La confusion institutionnelle demeure. La représentativité démocratique des organes délibératifs de nos collectivités recule. La question du financement des administrations locales - aux premières loges, si j’ose dire, lorsqu’il s’agit de réparer les dégâts sociaux des crises économiques - reste entière.

On offre à nos concitoyens le spectacle désolant d’institutions se renvoyant la balle avec, d’un côté, un État qui en appelle à la maîtrise des dépenses publiques - c’est indispensable, mais il serait plus crédible s’il s’était appliqué à lui-même cette contrainte - et, de l’autre, des collectivités locales qui ne peuvent satisfaire les besoins de la population, arguant de l’asphyxie financière dont elles sont victimes - attitude légitime dans la mesure où leurs marges de manœuvre se trouvent sans cesse réduites. Et c’est la population qui sera in fine victime de ces manœuvres et de ces fausses réformes.
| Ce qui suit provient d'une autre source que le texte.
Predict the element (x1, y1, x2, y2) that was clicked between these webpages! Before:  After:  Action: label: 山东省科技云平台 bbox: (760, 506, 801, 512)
De cette situation, c’est notre démocratie qui, au final, pâtit. Vous aviez l’occasion d’écrire l’acte III de la décentralisation. Vous n’avez écrit qu’une loi de circonstance, dictée par la panique budgétaire et les arrières-pensées politiciennes et électoralistes. Cette loi ne règle rien. Elle est à l’image d’un pouvoir velléitaire qui prétend se saisir de toutes les questions mais qui, au fond, n’en résout aucune.

La pire des réponses que nous pourrions opposer à cette attitude serait de nous enfermer dans une simple opposition. Nous aurons, nous, responsables de l’opposition, en 2012, un vrai projet alternatif (Rires et exclamations sur plusieurs bancs du groupe UMP), crédible, qui ne prétendra pas tout régler, un projet audacieux, qui répondra aux défis financiers comme aux impératifs démocratiques, un projet de décentralisation.

En votant contre votre texte, c’est cela que nous devons avoir en tête : cette loi, nous la remplacerons par une grande loi de démocratisation et de clarification. En un mot, une grande loi de décentralisation. (Applaudissements sur les bancs du groupe GDR.)